ところが——。職場の雰囲気は、斉藤さんが思い描いていたものとは、全く違っていた。営業職である以上、売上を伸ばすのは当然だ。しかしこの会社は、顧客の事情を考慮せず、自社の売上目標の達成を最優先する空気が強かった。
「外資系の日本法人なので、“メーカー”というよりは“販売代理店”という感じでした。国内の事情やお客さまの研究状況などを無視して、本国が決めた特定の試薬を大量に売るという方針(※2)だったのです。使用期限のある製品であるにも関わらず、使用ペースを考えないで一度に大量に買わせようとしていました。それなのに、保証期限を過ぎたものは使わないようにと言う。顧客の使用ペースには波があるので、そこを考慮した提案をするのが本来のメーカーの務めなのに……研究者の気持ちがわかるだけに、これは納得いきませんでした」
西日本を中心に約130社を担当していた斉藤さんは、いかにして顧客満足度を高めるかという観点から、営業の立場でできうる限りの工夫を凝らした。その一つが、顧客の研究内容に合わせ、必要な複数の試薬をセット販売するというものだ。採用してもらう製品の幅を広げることによって、売上を確保した。これなら、顧客にも喜ばれ、自社側も損がないと考えたからだ。

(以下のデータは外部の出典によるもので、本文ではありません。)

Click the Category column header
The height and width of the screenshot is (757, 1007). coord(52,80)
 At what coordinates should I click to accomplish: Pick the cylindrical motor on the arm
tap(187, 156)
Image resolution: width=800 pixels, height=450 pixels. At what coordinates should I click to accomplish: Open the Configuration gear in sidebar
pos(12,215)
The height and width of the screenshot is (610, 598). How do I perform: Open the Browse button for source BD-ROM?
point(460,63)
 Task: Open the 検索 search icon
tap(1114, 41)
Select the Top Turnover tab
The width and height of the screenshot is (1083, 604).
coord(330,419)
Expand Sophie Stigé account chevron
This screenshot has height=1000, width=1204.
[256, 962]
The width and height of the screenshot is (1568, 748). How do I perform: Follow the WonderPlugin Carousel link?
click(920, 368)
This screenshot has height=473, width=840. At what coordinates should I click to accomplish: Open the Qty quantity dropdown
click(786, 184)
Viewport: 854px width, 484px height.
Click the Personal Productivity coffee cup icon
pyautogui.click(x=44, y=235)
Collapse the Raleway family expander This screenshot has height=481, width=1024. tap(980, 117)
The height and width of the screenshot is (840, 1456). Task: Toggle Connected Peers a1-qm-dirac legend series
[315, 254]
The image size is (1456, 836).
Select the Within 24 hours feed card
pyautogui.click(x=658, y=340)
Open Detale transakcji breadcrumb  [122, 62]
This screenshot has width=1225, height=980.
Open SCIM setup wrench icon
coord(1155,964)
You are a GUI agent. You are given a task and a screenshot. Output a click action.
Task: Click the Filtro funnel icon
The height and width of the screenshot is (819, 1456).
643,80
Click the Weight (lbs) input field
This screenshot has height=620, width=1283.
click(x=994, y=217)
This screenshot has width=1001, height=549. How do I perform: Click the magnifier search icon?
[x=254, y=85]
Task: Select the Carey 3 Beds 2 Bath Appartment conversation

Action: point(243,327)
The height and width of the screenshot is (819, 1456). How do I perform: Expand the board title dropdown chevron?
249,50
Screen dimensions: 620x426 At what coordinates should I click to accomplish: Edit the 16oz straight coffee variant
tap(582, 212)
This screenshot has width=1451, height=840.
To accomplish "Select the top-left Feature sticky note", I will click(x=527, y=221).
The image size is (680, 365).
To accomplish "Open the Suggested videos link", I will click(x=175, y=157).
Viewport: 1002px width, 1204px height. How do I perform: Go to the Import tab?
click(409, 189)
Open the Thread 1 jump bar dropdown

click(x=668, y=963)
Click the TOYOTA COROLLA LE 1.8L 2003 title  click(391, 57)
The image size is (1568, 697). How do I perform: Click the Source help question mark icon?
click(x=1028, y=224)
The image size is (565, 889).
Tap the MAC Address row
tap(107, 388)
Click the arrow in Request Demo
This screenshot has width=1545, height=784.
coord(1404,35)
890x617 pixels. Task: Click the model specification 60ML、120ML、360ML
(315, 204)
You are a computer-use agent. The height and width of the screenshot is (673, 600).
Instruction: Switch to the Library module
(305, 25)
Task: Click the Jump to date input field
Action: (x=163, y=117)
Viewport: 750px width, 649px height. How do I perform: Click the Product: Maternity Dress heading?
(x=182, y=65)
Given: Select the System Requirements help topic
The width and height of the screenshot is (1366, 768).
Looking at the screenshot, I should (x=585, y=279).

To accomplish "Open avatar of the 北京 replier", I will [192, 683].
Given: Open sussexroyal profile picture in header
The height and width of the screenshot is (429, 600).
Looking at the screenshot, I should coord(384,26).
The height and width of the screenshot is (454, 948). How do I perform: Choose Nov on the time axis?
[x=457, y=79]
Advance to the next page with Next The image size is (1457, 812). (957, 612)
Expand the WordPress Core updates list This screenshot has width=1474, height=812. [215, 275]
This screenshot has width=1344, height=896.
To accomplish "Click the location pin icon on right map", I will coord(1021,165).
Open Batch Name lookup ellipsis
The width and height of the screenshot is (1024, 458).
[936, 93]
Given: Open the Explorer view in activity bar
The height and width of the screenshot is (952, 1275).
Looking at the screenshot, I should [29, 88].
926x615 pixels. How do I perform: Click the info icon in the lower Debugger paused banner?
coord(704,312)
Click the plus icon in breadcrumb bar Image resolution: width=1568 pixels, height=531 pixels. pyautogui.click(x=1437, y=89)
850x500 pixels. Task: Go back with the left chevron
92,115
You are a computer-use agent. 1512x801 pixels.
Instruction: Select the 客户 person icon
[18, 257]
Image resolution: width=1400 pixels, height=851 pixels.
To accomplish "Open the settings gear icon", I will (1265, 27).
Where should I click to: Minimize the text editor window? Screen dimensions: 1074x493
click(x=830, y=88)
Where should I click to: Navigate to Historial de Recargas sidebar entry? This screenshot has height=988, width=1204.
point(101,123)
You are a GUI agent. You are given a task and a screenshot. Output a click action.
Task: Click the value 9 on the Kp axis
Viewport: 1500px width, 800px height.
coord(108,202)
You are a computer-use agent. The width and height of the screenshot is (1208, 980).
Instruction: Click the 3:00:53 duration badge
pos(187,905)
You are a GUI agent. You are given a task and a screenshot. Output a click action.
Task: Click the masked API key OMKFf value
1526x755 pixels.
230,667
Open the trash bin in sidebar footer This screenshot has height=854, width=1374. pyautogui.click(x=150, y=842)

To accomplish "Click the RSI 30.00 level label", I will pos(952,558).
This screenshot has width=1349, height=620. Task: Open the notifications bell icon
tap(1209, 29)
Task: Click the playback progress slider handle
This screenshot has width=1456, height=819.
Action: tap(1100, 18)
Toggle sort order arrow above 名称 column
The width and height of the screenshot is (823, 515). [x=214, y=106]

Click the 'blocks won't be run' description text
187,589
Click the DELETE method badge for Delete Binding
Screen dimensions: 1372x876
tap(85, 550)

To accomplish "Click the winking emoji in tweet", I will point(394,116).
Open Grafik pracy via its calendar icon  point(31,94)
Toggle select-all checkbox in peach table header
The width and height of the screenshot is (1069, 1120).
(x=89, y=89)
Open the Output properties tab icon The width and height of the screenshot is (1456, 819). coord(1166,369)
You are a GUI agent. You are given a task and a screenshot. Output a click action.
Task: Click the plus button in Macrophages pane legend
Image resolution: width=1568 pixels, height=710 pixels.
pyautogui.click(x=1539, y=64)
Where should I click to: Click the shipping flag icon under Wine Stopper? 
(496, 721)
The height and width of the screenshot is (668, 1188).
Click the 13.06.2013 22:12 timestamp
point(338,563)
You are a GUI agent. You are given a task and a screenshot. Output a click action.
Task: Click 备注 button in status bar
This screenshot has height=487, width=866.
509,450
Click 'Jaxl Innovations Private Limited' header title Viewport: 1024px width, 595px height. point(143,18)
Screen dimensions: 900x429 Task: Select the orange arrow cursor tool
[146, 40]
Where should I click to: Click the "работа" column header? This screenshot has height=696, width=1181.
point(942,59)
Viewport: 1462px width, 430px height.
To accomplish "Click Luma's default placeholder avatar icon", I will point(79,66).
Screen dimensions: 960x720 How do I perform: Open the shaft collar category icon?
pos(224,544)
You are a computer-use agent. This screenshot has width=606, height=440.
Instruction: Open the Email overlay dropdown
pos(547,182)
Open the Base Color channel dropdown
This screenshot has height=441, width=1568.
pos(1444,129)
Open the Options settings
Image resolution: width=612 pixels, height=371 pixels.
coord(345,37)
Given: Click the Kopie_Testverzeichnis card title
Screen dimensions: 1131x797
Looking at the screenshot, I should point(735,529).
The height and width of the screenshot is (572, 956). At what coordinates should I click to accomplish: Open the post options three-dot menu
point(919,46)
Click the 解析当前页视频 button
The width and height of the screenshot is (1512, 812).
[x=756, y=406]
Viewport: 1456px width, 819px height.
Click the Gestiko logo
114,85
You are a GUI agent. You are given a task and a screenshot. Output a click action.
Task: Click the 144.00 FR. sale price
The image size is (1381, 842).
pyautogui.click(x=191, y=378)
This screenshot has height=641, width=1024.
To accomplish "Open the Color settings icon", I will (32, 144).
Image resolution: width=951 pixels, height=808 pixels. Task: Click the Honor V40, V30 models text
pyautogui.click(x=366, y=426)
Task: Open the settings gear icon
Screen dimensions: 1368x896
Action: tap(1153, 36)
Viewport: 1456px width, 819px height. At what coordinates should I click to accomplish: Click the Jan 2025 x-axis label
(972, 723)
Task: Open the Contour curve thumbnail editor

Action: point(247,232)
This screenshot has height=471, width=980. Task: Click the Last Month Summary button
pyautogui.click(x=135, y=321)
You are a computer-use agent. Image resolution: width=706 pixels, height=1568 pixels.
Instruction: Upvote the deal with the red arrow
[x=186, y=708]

しかし、会社はそれをなかなか認めようとはしなかった。
「社の方針に背いて勝手なことをしている」
「ウチは好きなものだけを売る個人商店ではない」
ことあるごとに非難され、そのたびに意見を戦わせた。大勢の社員が集まる場で、公然と斉藤さんのやり方を否定されたときもある。
「お客さまのことを第一に考えるのは当たり前のこと。自社の利益を優先していたら、そのうち立ち行かなくなります。私のやり方は間違っていません。何よりもお客さまから支持をいただいているのが、証拠です」
斉藤さんの正論に会社はなんら反論できなかった。